→ SOURCE EXCERPT:
—————
By Irene Shen
Oct. 11 (Bloomberg) -- Air China Ltd. may lose its title as the world's most valuable airline just as quickly as it gained the top spot. The carrier surged past Singapore Airlines Ltd. earlier this year as Chinese airlines' Hong Kong-listed shares have outpaced a 46 percent gain in the Hang Seng Index.
China's three biggest carriers may decline by as much as 75 percent as rising jet-fuel prices and growing competition crimp their profitability, which already lags behind that of foreign competitors like United Airlines and Singapore Airlines. Air China, China Southern Airlines Co. and China Eastern Airlines Corp. have gained as much as fourfold in Hong Kong this year, driven in part by speculation that a tie-up among the carriers might boost profits and shares.
—————
→ DATASET EXCERPT:
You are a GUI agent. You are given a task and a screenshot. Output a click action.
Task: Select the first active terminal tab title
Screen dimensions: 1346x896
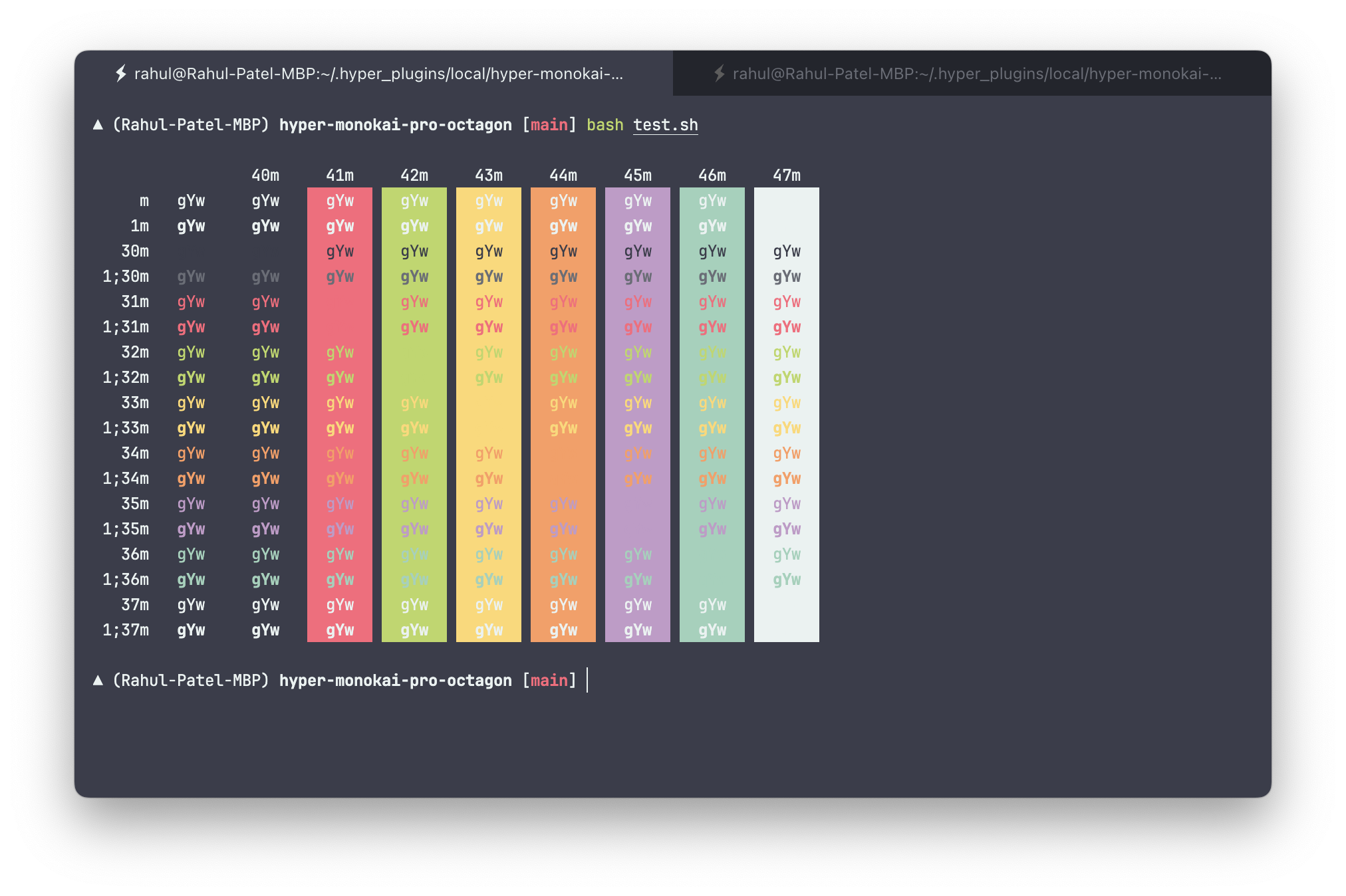point(378,73)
—————
→ WHAT THE EXERCISE ASKS: From the Air China article above, extract the stretch from "China's three biggest" through "profits and shares." word for word.

→ RESPONSE FOR THIS EXERCISE:
China's three biggest carriers may decline by as much as 75 percent as rising jet-fuel prices and growing competition crimp their profitability, which already lags behind that of foreign competitors like United Airlines and Singapore Airlines. Air China, China Southern Airlines Co. and China Eastern Airlines Corp. have gained as much as fourfold in Hong Kong this year, driven in part by speculation that a tie-up among the carriers might boost profits and shares.